Talis V L, Kazennikov O V, Castellote J M, Grishin A A, Ioffe M E
Institute for Information Transmission Problems, Russian Academy of Science, Moscow, Russian Federation,
Exp Brain Res. 2014 Mar;232(3):803-10. doi: 10.1007/s00221-013-3789-5. Epub 2013 Dec 6.
Motor evoked potentials (MEPs) in the right first dorsal interosseous (FDI) muscle elicited by transcranial magnetic stimulation of left motor cortex were assessed in ten healthy subjects during maintenance of a fixed FDI contraction level. Subjects maintained an integrated EMG (IEMG) level with visual feedback and reproduced this level by memory afterwards in the following tasks: stationary FDI muscle contraction at the level of 40 ± 5 % of its maximum voluntary contraction (MVC; 40 % task), at the level of 20 ± 5 % MVC (20 % task), and also when 20 % MVC was preceded by either no contraction (0-20 task), by stronger muscle contraction (40-20 task) or by no contraction with a previous strong contraction (40-0-20 task). The results show that the IEMG level was within the prescribed limits when 20 and 40 % stationary tasks were executed with and without visual feedback. In 0-20, 40-20, and 40-0-20 tasks, 20 % IEMG level was precisely controlled in the presence of visual feedback, but without visual feedback the IEMG and force during 20 % IEMG maintenance were significantly higher in the 40-0-20 task than those in 0-20 and 40-20 tasks. That is, without visual feedback, there were significant variations in muscle activity due to different prehistory of contraction. In stationary tasks, MEP amplitudes in 40 % task were higher than in 20 % task. MEPs did not differ significantly during maintenance of the 20 % level in tasks with different prehistory of muscle contraction with and without visual feedback. Thus, in spite of variations in muscle background activity due to different prehistory of contraction MEPs did not vary significantly. This dissociation suggests that the voluntary maintenance of IEMG level is determined not only by cortical mechanisms, as reflected by corticospinal excitability, but also by lower levels of CNS, where afferent signals and influences from other brain structures and spinal cord are convergent.

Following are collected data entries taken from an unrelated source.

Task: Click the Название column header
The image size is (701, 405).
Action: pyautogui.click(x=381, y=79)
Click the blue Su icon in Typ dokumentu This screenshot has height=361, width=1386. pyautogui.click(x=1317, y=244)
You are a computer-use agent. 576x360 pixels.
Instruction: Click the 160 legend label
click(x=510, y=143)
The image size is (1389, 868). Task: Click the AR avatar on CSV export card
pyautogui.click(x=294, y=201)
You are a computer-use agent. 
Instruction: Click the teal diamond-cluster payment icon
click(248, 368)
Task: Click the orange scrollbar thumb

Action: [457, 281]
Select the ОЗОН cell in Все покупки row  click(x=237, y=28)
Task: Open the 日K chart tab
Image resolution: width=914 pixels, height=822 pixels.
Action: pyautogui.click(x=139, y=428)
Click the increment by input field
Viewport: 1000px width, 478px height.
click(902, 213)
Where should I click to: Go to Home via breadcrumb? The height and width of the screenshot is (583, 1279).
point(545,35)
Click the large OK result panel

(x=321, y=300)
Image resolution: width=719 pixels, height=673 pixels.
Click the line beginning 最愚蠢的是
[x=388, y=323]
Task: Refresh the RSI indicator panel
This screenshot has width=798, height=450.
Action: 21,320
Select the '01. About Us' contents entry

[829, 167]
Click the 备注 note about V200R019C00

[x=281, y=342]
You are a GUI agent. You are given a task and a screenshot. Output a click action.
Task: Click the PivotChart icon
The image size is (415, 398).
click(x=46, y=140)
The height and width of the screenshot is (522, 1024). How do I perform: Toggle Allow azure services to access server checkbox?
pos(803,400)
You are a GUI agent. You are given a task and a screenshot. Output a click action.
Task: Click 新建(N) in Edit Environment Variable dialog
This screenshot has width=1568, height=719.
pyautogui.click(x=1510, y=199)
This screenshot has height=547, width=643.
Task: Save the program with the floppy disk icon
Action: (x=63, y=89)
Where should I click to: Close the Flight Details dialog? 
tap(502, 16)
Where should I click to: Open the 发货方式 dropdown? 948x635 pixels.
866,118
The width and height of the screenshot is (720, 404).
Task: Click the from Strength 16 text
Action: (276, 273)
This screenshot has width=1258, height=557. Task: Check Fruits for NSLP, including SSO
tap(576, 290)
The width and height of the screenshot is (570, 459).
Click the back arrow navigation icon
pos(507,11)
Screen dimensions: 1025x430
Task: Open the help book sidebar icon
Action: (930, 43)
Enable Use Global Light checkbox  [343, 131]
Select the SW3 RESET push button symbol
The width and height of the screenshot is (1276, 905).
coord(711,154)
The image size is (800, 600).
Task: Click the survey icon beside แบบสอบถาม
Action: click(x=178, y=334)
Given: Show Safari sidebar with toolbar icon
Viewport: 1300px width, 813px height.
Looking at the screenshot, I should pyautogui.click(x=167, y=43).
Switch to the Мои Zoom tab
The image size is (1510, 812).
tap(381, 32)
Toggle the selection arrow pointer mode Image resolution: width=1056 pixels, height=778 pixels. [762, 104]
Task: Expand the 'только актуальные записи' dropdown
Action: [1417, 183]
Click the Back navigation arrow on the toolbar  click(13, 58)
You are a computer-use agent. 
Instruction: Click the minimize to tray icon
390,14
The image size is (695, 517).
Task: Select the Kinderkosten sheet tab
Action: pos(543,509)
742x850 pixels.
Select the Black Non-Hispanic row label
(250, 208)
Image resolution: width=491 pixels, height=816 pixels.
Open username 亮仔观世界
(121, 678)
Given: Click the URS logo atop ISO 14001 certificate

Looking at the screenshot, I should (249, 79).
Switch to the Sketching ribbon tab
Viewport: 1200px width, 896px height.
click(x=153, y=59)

在十名健康受试者维持固定的右手第一背侧骨间肌(FDI)收缩水平期间,评估了经颅磁刺激左侧运动皮层所诱发的右侧FDI肌肉的运动诱发电位(MEP)。受试者通过视觉反馈维持肌电图积分(IEMG)水平,并在随后的任务中凭记忆重现该水平:FDI肌肉在其最大自主收缩(MVC)的40±5%水平进行静态收缩(40%任务),在20±5%MVC水平进行静态收缩(20%任务),以及在20%MVC之前分别为无收缩(0 - 20任务)、更强的肌肉收缩(40 - 20任务)或先有一次强烈收缩后无收缩(40 - 0 - 20任务)的情况。结果表明,在有和没有视觉反馈的情况下执行20%和40%静态任务时,IEMG水平均在规定范围内。在0 - 20、40 - 20和40 - 0 - 20任务中,在有视觉反馈时,20%IEMG水平得到精确控制,但在没有视觉反馈时,40 - 0 - 20任务中20%IEMG维持期间的IEMG和力量显著高于0 - 20和40 - 20任务。也就是说,在没有视觉反馈时,由于不同的收缩既往史,肌肉活动存在显著差异。在静态任务中,40%任务中的MEP波幅高于20%任务。在有和没有视觉反馈的情况下,在不同肌肉收缩既往史的任务中维持20%水平期间,MEP没有显著差异。因此,尽管由于不同的收缩既往史肌肉背景活动存在差异,但MEP没有显著变化。这种分离表明,IEMG水平的自主维持不仅由皮质机制决定,如皮质脊髓兴奋性所反映的那样,还由中枢神经系统的较低水平决定,在这些较低水平中,传入信号以及来自其他脑结构和脊髓的影响相互汇聚。